(Passage provided)
Elsevier

Theriogenology

Volume 71, Issue 6, 1 April 2009, Pages 975-983
Theriogenology

Safety and efficacy of vaccination of seronegative bulls with modified-live, cytopathic bovine viral diarrhea viruses

https://doi.org/10.1016/j.theriogenology.2008.10.021Get rights and content

Abstract

The objectives were to vaccinate peri-pubertal bulls with a modified-live vaccine consisting of cytopathic BVDV strains Singer and 296 and evaluate the resulting: (a) transient shed of modified-live, cytopathic BVDV in semen; (b) risk of prolonged testicular infection; and (c) protection against subsequent testicular infection due to viral challenge. Seronegative, peri-pubertal bulls were vaccinated subcutaneously with a standard dose of vaccine (n = 11) or were maintained as unvaccinated controls (n = 11). Forty-nine days after vaccination, all bulls were intranasally inoculated with a noncytopathic field strain of BVDV. Semen and testicular biopsies collected after vaccination and challenge were assayed for BVDV using virus isolation, reverse transcription-nested PCR, or immunohistochemistry, and the identity of viral strains was determined by nucleotide sequencing of PCR products. Vaccination of peri-pubertal bulls with this vaccine caused a short-term, transient shed of only the type 1a strain of modified-live, cytopathic BVDV in semen for up to 10 d after vaccination. The vaccine did not cause prolonged testicular infection. Vaccination with this product prevented development of prolonged testicular infections after subsequent exposure to a field strain of BVDV.
(End Passage provided)
(Provided data)
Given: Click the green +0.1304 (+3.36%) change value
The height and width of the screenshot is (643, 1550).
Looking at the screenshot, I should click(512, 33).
(End Provided data)
Apply what you read:
(a) According to the abstract, how many days after vaccination were all the bulls intranasally inoculated with a field strain of BVDV?
(b) List every method the abstract gives for assaying semen and testicular biopsies for BVDV.
The lines have no role in this exercise.

Set of answers:
(a) Forty-nine days after vaccination.

(b)
- Virus isolation
- Reverse transcription-nested PCR
- Immunohistochemistry